Treasure Hiding
A Question? for the artist Jane Thurley on the significance of memory and remembrance in her work and research.
Words by Jane Thurley
In February 2021, just days after his 101st birthday, my grandad died of Covid. We were still in lockdown so there could be no family funeral, but there was a home and a garden to clear. I asked for my granddad’s homemade pots, and when the van carrying these arrived in London, my mum had added a ceramic planter from his garden, still containing soil. Lack of time and good fortune meant I left his soil in place and soon after a brilliant orange crocus appeared, a monarch (I have since planted many more) followed, in the summer, by a deep red hollyhock. In the intervening years, this same pot of soil has started to grow forget-me-nots, valerian, and a small holly tree, self-sewn from our garden. This soil, which contained my grandad’s touch and was, in many respects, a microcosm of his own garden is now interwoven with our own.
Tending soil is like touching the past. There’s a sense you might disturb its fragile history, especially when the person who touched it last is no longer around. Making a garden is, in part, a way of negotiating this fragility and living alongside the past; the people and places we have known find form in the plants we chose to grow; love-in-a-mist takes me straight back to gathering their hairy seed heads with my grandma, and collecting sweet peas, to my first childhood garden. There are also seedlings and cuttings inextricably linked to the places they once grew, and the people who gave them to me. Every garden is part of a massive extended family.

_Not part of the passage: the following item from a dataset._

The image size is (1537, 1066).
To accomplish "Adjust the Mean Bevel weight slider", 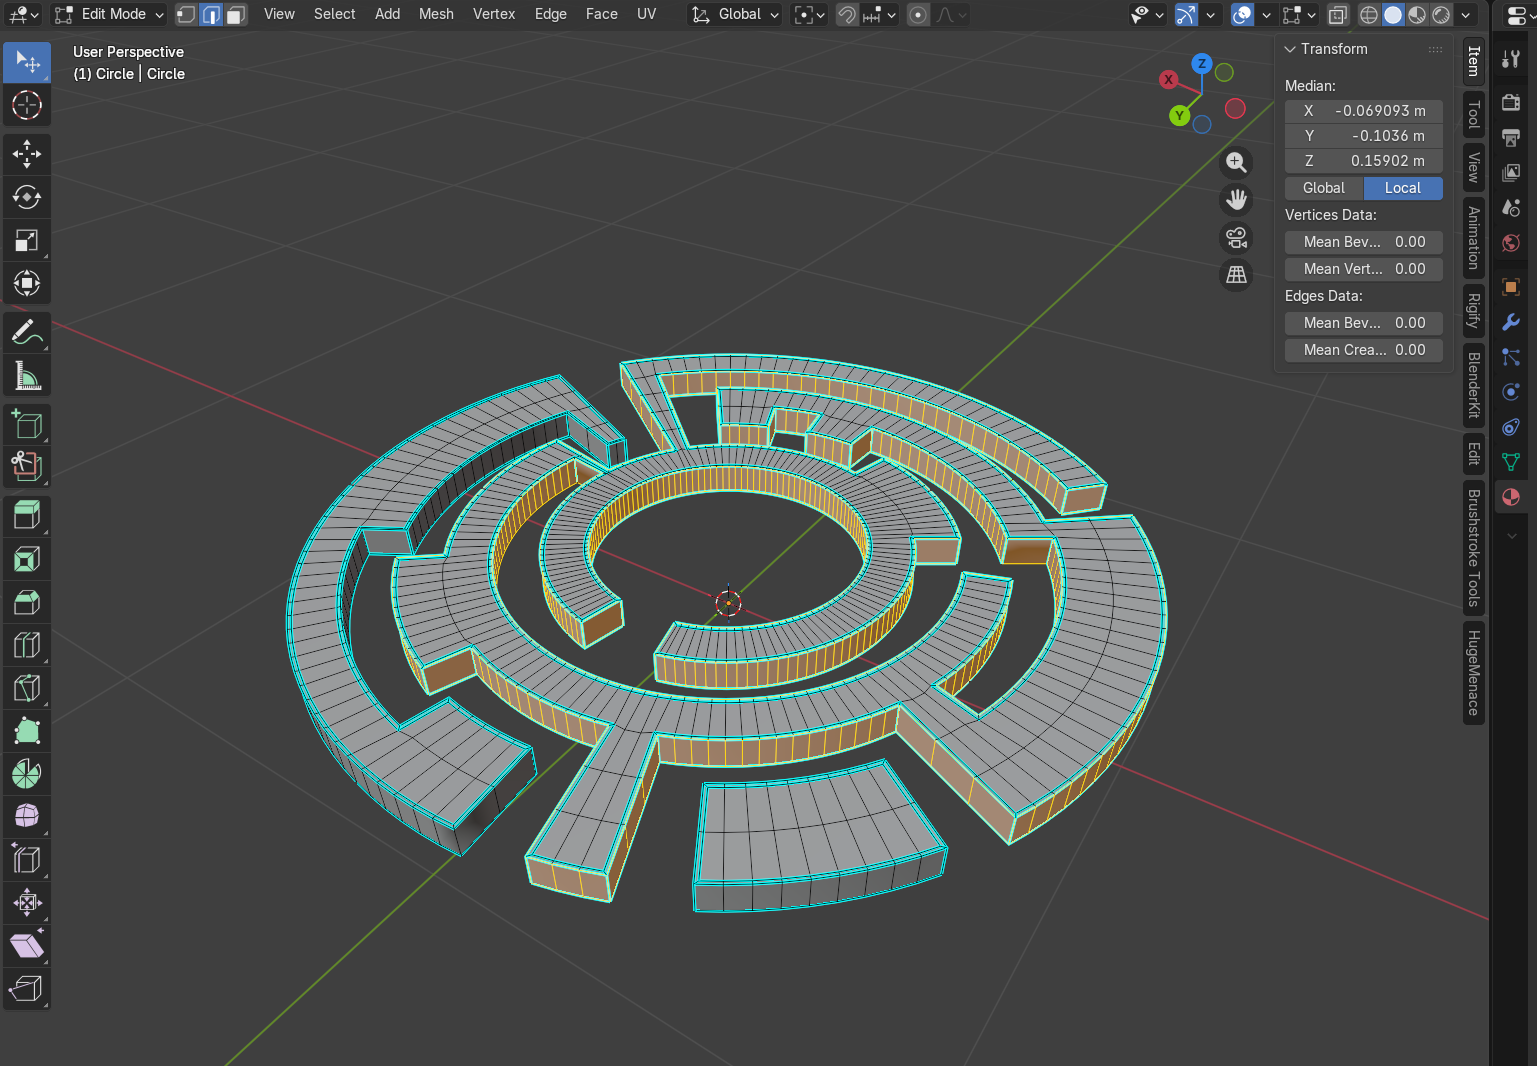I will [1363, 242].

It doesn’t seem possible to think about the garden’s capacity to interconnect people, places and the past without mentioning Derek Jarman. Last summer I read his two journals, Modern Nature (1991) and Smiling in Slow Motion (2018). Both slip between past and present; Jarman grows the plants he learnt about as a boy, applying a knowledge of horticulture which takes him back to the significant people, places and experiences of his past. Jarman also records his determination to garden the formidable, soil-less landscape of Dungeness. He didn’t approach garden making as a battle with nature though, or even a gentle attempt to domesticate and tame. One of my favorite passages in Modern Nature tells of an eccentric old gardener who, as he and Jarman walked together, casually shot down the crows circling above. In his typically understated tone, Jarman describes this gardener as having, ‘an uneasy’ relationship with nature’. In contrast, the garden at Prospect Cottage reflected the essence of its wider nature, where the resistance of this landscape to being gardened became a positive element. The salt spray and extreme wind distorted and twisted the native and non-native plants which came to resemble the rusted and weathered objects they grew alongside.
I think there’s a relationship between accepting the innate nature of the space you garden and experiencing the garden’s ability to interconnect places and time. Both require, and enable, a kind of immersion into an alternative pace. Here the garden becomes a physical and psychological refuge; a home in itself. Time moves in cycles; decay and death aren’t final and there’s a continual sense of looking forward. There’s a feeling of what could be. For Jarman, the garden suggested an alternative to the tragic inevitability of his failing health; he planted for the future and soaked up the excitement of each new season. The garden provides an alternative kind of inevitability; semi-autonomous and governed by growing seasons, the plants will power on regardless and come to personify a sense of optimism.
Inspired by the potential in my grandad’s pot of soil, I recently travelled back to my five childhood gardens, collecting soil from each. My dad was a farm manager and ours was not an unusual story, in that it was necessary to move frequently between tied farm housing. For us, every new garden, whilst reflecting the unfamiliar landscape, also carried something of the characteristics of our preceding garden. This was helped by my parents’ determination to take on every move several tons of flagstone, walling and nine greensand staddle stones, transforming our new garden into a partial iteration of the one we needed to leave behind. These gardens became a source of continuity and in their relative familiarity, suggested home far more than each new house. Returning to these places for the first time since childhood, I am intrigued by what treasures might be hidden in their soil and through careful tending what latent seeds might grow. I’m not sure whether I am revisiting the past or imagining a future, but already tiny green shoots are appearing. I have become my child-like self, and each small pot of soil, a complete garden full of wonder and possibility.